Versions & Reformulation
Single composition, no known reformulations - but availability has been unstable. Cœur Battant launched in 2019 as Cavallier’s 10th women’s fragrance for LV, in 100 ml/200 ml EDP plus travel sprays. The honest status: it was pulled, then effectively reinstated/relisted; treat current availability as real but potentially region-dependent and subject to change. No concentration variants or flankers exist.
Acquisition Notes
Luxury-priced within LV’s standard feminine line (~US$290+ for 100 ml; ~$320+ for the refillable 200 ml). Sold only through LV boutiques and official online store (no wholesale), with in-store fountain refills and 7.5 ml/4×7.5 ml travel sprays available.
Notable Facts & Lore
- Cœur Battant’s signature lore is its campaign: Academy Award winner Emma Stone is the face, in a fragrance film directed by Romain Gavras and stills shot by Mikael Jansson - Stone had become.
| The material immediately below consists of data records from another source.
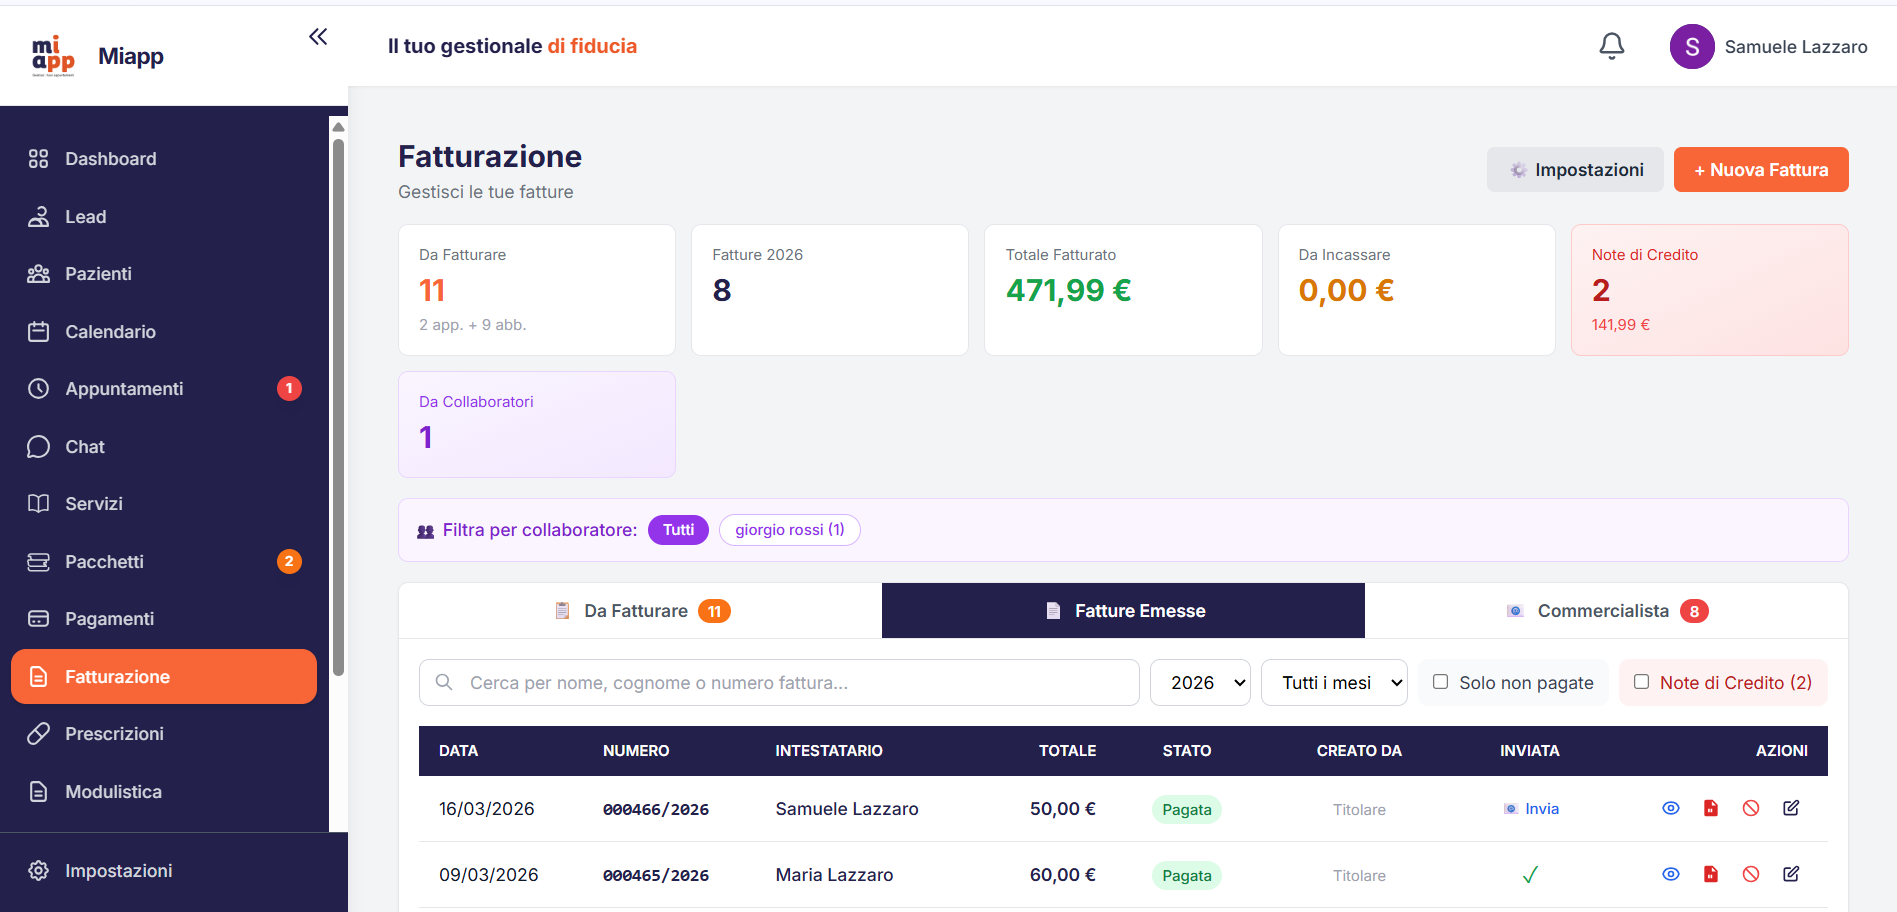Click the user avatar for Samuele Lazzaro
1897x912 pixels.
coord(1691,47)
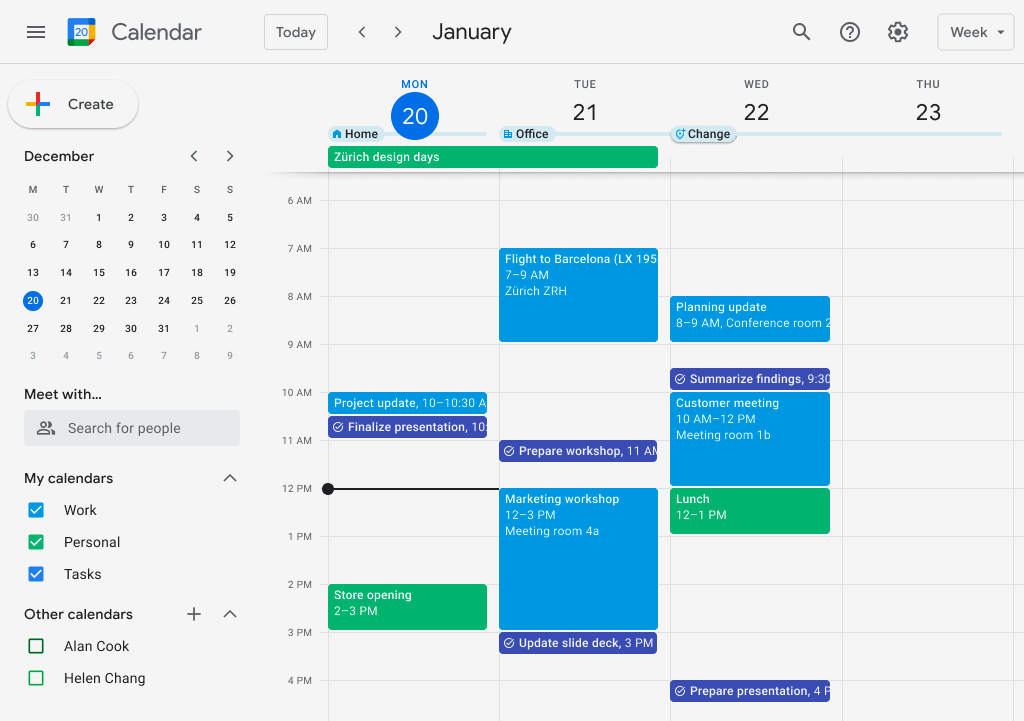Open the Week view dropdown
The image size is (1024, 721).
[x=975, y=32]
- LV frames the scent around emotional impulse (“an invitation to listen to your heart and live every moment with passion”) and ties its inspiration to Cavallier’s Grasse atelier flower fields.
- Within the LV fan wearers its most-repeated piece of lore is the “sister to Attrape-Rêves” framing - the two are constantly cross-shopped, with the oakmoss as the deciding difference.
- A notable bit of color from PurseForum: several owners describe an uncanny “familiar/great-aunt” nostalgia from the moss-and-floral drydown that nonetheless reads “current and fresh,” which neatly captures the scent’s deliberate old-chypre-meets-modern-aquatic tension.
- No unusual controversy attaches to it beyond the general LV debate that the brand’s perfumes are “ancillary to the leather goods.”